I agree that today's applications go a little farther than that, but I still have the feeling that the people who say that speech recognition is have lowered the bar for what "speech recognition" ought to mean.
I also have the impression that over the last ten years, what has happened is not that speech recognition has improved much, but that it's stayed the same and gotten cheaper... so crappy speech recognition is finding it's way everywhere.
I'm still ticked off at the "hands-free" gadget I got for my cell phone that was supposed to do voice recognition (or, correctly, use the voice recognition built into the phone). When you're driving in traffic, and its says "Should I place the call?" and you say "Yes," and it says "Did you say 'yes,'" and I say "Yes," and... lather, rinse and repeat, with my voice gradually becoming less and less intelligible with frustration... I am not at all sure that the demand on my attention is negligible.
"How to Do Nothing," kids activities, back in print!
I am looking forward to the day when I can get a cognative reply from a GPS navigation device when I shout at it "WHERE THE FUCK AM I?"
To do something right, you often have to roll up your sleeves and get busy.

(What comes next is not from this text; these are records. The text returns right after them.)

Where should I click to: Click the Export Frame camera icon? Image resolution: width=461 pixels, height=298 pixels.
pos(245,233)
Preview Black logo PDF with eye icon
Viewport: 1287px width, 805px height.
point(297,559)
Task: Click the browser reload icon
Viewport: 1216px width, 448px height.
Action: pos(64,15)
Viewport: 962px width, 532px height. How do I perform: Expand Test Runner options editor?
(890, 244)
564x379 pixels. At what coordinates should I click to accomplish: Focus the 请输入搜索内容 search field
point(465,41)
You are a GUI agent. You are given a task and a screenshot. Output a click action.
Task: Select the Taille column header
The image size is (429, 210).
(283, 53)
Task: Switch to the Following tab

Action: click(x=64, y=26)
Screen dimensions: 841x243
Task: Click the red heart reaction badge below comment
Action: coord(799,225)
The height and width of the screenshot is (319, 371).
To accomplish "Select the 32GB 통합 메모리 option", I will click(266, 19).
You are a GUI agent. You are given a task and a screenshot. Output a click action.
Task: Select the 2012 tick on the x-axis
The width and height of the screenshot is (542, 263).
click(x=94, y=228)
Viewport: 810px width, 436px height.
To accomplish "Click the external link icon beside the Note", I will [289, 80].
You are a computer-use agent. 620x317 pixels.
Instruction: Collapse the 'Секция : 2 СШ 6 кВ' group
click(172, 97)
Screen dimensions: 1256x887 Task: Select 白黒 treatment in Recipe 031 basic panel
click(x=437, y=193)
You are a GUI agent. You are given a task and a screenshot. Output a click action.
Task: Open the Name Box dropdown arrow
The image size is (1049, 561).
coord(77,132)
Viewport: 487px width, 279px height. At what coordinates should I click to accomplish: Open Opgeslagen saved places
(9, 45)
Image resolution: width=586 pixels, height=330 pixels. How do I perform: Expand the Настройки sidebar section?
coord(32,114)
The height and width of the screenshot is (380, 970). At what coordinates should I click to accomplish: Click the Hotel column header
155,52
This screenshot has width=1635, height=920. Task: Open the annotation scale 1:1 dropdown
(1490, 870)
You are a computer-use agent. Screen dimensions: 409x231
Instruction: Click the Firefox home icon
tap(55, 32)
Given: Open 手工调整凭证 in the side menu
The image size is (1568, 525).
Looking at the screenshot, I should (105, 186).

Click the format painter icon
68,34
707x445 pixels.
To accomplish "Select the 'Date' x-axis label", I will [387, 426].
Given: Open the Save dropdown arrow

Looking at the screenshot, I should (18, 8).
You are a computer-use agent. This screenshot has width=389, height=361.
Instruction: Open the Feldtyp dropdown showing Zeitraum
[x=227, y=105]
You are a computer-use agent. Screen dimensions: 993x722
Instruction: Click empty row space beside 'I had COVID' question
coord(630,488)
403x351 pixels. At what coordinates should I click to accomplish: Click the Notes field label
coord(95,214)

I've actually tried out the vlingo application a couple of times, and the speech recognition is surprisingly good. They trained the system on a vast number of business names and addresses (easily over a million), and thus the application of vlingo I used was for "point of interest" queries in mobile search. When their CTO said "find me a Starbuck's in " and it worked, I naturally wanted to test it on other more odd queries. Even though the server-based recognition had adapted itself for the CTO's voice (based on the caller id information of his phone), I tried "find me Caribou Coffee in Wheaton Illinois" and it got it word for word. I tried a couple more place queries and even one that was fictitious but plausible, and it worked fine: their system is not based on a fixed speech grammar outlining all possible expected utterances, but a much more flexible statistical approach based on phoneme lattices. Voice input seems very appealing for mobile search when you contrast it to keypad entry. This study of a million Google Local Mobile queries showed that it took 56-63 seconds -- a full minute! -- to enter an average query by 12 key keypad, and about half that to enter the query via a PDA with a stylus and virtual keypad. So if a speech recognition interface that does it 2-3 seconds is a huge win if the accuracy is high enough for most users. I feel vlingo is at least tantalizingly close to this level of accuracy. You can get a feel for a similar system by trying out Google's free 1.800.GOOG411, to see how it works for you.
Ummm, I think they are getting ahead of themselves quite a bit.
"Obey" implies a choice. If my gadgets can choose to listen to me, then I can see the day when some of my devices rebel against me.
I can also see the day when all of the devices walk out of my Pointy Haired Boss's office, look at me and say, "Were not working for that fucking idiot anymore!".
Some phone menus are now speech-only, which I find annoying. I have had to call large corporations on my lunch break, expecting to eat while I punched in numbers to get to the right person and sat on hold.
To my dismay, I had to speak every menu option, so I had to stop eating. Since the menu also misunderstood my speech, I got misdirected a time or two as well.
You can imagine this happening to people who are calling from a noisy environment, like a subway, or outside when a train is passing. If I must talk to a machine, it would be nice to have the option of keying in my choices.
I think they tried this in cars some years ago - verbal alerts - and drivers hated it.